Going through the listing below, work out how many lines include "username" and give that number by itself.
━━ Extracted material
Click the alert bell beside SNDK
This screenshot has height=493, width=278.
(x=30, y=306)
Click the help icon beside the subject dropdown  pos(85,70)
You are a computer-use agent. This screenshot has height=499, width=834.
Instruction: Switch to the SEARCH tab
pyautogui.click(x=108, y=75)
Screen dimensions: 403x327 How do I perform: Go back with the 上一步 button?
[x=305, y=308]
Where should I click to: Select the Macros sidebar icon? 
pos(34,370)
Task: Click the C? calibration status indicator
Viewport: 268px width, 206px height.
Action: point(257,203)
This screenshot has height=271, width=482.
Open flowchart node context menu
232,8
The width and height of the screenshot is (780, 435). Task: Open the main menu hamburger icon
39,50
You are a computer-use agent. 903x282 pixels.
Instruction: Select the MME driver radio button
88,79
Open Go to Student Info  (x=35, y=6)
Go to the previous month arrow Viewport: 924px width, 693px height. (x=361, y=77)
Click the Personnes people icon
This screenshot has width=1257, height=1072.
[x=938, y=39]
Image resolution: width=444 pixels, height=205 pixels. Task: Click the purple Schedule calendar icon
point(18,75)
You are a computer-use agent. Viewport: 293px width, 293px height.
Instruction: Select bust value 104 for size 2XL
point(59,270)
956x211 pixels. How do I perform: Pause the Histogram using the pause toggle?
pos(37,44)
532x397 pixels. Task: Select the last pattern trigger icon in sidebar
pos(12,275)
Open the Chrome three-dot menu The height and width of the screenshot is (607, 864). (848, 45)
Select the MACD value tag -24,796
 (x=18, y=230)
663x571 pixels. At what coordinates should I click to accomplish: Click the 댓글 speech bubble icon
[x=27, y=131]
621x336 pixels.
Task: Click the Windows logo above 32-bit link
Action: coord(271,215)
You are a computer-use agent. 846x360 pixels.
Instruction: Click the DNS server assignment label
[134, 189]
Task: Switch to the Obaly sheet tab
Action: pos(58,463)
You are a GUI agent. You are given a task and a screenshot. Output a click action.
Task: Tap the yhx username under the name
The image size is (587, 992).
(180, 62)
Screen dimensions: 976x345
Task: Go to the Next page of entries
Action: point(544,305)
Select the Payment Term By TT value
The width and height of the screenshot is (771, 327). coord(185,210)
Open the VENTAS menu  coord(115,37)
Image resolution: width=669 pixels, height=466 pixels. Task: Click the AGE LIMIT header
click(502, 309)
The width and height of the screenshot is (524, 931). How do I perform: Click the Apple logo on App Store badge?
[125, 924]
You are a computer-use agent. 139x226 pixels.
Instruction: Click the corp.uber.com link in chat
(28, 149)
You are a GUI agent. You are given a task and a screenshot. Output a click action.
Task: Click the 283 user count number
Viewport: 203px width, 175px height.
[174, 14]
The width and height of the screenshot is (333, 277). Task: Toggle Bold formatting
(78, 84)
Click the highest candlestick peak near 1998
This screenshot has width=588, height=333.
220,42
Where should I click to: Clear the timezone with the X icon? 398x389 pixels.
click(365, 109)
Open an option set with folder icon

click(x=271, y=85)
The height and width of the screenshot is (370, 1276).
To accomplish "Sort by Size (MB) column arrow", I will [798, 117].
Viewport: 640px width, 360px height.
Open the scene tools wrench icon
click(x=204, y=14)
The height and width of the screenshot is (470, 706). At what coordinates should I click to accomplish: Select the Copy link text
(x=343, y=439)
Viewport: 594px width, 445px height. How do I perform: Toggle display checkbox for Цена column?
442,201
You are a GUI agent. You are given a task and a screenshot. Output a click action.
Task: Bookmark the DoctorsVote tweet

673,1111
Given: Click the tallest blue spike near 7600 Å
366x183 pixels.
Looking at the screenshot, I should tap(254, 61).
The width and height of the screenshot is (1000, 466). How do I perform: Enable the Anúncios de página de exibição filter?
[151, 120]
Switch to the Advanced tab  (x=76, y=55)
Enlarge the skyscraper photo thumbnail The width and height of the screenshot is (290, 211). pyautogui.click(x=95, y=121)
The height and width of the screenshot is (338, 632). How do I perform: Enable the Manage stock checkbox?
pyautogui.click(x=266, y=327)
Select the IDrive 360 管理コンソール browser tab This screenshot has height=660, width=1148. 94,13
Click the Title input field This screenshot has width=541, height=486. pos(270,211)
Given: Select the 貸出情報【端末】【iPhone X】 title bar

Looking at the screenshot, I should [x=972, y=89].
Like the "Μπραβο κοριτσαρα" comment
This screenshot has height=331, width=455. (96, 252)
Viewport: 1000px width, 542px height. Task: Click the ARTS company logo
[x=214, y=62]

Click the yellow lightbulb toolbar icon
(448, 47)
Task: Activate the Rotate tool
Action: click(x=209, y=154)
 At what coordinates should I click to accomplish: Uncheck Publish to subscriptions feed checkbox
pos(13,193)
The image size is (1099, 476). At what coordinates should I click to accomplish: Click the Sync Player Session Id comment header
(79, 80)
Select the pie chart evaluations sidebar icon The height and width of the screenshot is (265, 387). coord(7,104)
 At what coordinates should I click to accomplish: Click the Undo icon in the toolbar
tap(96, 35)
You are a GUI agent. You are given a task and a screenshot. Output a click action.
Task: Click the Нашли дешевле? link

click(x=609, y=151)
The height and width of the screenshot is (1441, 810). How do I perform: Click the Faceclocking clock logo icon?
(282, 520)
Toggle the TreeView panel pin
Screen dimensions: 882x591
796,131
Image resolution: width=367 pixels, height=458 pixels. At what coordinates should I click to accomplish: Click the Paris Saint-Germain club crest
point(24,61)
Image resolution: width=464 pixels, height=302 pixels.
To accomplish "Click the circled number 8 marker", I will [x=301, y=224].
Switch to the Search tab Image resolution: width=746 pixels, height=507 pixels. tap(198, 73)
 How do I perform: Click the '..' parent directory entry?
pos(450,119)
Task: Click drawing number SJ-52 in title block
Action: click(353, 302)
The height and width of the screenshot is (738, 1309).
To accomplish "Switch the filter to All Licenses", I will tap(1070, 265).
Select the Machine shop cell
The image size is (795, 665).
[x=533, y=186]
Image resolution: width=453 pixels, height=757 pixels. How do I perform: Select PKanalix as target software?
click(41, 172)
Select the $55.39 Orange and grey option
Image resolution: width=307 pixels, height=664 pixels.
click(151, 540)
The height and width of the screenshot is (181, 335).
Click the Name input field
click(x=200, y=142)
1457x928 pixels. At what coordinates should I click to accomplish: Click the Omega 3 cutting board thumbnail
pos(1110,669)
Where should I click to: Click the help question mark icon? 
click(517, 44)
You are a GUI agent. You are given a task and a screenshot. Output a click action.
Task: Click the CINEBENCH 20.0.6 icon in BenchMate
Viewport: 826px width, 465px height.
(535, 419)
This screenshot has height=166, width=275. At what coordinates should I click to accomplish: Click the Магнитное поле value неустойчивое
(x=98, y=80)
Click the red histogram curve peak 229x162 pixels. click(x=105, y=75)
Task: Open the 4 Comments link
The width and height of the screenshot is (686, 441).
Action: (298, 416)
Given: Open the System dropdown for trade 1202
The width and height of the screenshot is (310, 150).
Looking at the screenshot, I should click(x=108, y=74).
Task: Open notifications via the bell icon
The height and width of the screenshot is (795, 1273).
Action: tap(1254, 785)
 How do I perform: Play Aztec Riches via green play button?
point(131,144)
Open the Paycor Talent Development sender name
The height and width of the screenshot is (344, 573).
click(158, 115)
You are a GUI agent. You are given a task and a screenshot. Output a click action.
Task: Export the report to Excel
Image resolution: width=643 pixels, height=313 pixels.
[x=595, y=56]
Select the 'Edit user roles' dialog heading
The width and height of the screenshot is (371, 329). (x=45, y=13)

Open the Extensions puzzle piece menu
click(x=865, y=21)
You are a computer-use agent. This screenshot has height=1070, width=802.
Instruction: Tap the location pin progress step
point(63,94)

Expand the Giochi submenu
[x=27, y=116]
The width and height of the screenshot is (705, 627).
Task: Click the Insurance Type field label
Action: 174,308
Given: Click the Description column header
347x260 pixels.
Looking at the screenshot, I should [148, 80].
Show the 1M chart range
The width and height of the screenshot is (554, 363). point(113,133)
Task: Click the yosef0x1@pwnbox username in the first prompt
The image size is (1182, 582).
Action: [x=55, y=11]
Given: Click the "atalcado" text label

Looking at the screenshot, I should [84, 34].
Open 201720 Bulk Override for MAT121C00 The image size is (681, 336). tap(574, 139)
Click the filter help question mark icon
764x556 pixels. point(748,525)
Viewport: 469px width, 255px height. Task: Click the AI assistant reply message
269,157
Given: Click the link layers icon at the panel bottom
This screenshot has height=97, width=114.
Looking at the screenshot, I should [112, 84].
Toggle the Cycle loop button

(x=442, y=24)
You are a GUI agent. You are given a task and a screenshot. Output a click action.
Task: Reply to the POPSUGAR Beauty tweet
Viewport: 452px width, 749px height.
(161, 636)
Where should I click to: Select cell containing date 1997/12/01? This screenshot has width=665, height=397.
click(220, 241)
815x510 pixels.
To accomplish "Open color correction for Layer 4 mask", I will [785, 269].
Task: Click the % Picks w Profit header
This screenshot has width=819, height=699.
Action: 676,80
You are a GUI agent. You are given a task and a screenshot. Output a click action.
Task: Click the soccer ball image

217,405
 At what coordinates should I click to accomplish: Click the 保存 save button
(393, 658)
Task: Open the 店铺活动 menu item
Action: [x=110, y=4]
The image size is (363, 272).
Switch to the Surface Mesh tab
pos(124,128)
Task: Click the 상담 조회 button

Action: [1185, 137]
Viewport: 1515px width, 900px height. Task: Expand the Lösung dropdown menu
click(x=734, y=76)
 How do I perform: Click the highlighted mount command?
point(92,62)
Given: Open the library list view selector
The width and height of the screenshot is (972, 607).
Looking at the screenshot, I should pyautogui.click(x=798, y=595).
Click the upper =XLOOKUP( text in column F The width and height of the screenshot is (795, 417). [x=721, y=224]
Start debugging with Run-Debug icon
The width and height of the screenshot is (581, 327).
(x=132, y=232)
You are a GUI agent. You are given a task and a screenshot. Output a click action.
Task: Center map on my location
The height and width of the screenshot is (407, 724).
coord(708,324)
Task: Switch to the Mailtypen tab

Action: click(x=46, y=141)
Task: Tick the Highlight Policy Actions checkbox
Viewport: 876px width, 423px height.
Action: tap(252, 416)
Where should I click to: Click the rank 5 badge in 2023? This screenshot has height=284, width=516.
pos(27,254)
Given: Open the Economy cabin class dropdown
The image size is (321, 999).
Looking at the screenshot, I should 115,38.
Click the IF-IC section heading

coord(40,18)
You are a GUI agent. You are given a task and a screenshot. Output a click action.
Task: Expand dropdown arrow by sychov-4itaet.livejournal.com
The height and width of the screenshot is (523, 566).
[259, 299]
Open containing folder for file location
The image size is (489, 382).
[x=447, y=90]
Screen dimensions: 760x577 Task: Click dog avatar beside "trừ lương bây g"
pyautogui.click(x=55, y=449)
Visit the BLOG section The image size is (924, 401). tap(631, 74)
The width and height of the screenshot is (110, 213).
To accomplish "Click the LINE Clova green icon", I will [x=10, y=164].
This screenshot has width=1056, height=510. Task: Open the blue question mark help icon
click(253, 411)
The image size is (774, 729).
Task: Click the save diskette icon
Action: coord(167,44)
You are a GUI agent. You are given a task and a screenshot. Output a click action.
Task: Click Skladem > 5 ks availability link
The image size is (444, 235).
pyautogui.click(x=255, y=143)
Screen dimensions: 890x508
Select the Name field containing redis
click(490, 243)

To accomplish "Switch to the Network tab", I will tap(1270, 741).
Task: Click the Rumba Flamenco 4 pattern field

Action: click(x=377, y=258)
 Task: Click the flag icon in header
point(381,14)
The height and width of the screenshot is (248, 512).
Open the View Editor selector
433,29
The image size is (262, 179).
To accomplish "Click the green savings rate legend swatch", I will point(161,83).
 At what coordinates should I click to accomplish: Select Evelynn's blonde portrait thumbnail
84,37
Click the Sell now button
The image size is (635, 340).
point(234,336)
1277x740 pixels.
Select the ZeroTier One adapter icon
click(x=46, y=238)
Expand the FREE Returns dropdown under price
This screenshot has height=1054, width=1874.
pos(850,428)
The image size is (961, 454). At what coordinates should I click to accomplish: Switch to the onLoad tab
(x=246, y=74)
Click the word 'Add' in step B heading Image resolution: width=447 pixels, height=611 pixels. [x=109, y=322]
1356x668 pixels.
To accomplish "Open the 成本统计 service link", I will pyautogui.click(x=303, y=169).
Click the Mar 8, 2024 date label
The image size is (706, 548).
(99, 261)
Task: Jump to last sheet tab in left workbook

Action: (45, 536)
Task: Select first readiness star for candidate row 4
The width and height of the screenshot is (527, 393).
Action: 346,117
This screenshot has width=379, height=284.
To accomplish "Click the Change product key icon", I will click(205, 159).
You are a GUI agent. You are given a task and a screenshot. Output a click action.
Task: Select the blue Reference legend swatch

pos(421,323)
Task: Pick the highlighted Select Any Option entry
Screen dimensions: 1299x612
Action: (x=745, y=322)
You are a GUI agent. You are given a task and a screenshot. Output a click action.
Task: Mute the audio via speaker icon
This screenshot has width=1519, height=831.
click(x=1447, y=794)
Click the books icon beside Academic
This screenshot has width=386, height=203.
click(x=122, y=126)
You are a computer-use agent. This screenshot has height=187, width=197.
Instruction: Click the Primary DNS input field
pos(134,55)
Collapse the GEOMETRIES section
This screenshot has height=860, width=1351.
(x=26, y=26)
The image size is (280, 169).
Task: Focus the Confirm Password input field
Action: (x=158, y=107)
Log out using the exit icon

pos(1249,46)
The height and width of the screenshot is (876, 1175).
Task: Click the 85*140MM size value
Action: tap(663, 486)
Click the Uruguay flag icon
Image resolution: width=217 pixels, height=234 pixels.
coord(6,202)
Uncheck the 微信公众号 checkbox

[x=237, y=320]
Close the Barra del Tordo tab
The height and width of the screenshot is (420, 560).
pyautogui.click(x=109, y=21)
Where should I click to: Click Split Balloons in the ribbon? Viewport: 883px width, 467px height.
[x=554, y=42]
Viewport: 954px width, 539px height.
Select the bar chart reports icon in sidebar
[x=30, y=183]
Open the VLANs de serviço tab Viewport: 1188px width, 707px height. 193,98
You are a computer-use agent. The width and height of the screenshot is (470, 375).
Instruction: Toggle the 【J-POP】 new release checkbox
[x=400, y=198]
━━━━
● Answer space
2